第23話 オーバードーズ——紫紺化
ビルを喰らい尽くしたエネルギーは、行き場を失って暴れ出す。
「割り切ればいい。ヒューマノイドAだって元々人間で、それこそ彼らにも未来はあった。同じ話なんだよ——命は一つしかない。救えるのは一つだけだ」
迅雷は目の前の現実を直視していた。
暫しの沈黙を吹っ切って、アイリスは手を大きく横に振る。
「言われてすぐ割り切れるほど、人間は完璧にできていない。だが私は死神だ。彼奴から奪い取ったこの名のため、時にはどこまでも残酷になってみせよう。
……そう決めた」
目を瞑り、深く息を吸い込む。肺を満たす酸素は全身に行き渡り、奥底に眠る者のドアを叩いた。
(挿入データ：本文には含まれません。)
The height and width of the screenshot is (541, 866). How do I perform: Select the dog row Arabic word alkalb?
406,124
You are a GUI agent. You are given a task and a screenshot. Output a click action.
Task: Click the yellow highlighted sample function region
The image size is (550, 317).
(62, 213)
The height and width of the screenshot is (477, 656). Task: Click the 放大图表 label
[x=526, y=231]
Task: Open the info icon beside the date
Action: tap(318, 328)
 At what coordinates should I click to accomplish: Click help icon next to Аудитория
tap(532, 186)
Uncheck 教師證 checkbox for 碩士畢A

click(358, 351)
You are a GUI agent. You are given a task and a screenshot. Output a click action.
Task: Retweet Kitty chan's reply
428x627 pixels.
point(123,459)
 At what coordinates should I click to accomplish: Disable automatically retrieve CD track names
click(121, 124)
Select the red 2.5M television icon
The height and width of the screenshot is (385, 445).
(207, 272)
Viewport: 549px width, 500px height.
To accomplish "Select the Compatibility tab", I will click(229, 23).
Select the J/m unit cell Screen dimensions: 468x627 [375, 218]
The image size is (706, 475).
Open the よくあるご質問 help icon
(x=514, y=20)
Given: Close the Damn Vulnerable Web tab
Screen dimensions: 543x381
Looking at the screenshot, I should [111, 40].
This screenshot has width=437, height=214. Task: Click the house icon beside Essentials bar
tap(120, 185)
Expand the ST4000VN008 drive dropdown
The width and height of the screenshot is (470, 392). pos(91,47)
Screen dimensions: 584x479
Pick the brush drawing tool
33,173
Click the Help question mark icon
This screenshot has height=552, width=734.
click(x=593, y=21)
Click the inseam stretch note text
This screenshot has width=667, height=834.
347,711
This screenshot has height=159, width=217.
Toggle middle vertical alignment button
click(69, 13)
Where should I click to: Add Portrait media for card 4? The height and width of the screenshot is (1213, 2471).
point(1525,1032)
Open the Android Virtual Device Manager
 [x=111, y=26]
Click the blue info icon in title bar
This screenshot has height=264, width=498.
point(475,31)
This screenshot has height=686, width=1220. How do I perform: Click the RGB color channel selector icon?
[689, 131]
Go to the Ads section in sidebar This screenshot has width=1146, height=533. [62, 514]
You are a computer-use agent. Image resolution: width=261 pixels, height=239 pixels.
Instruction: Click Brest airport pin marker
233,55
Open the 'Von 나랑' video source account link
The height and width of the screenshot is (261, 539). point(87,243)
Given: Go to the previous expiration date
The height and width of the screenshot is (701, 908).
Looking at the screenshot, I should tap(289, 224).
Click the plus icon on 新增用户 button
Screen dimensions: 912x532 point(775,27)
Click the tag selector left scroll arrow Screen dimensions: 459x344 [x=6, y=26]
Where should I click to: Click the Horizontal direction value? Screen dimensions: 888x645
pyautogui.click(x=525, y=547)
「一つの命で救える命がひとつしかないなら、私は何度でも蘇ってみせる」
その時アイリスの体に変化が起こった。
アメジストの輝きを伴って、その後ろ髪は紫に伸びていく。体を纏う気配は濃くなり、ロングコートは強風に靡いて飛び去った。
哀愁漂う表情で立っていたのは紫紺と黄金を纏う異質なアイリス——黒金定国との戦闘で垣間見た形態と同じだった。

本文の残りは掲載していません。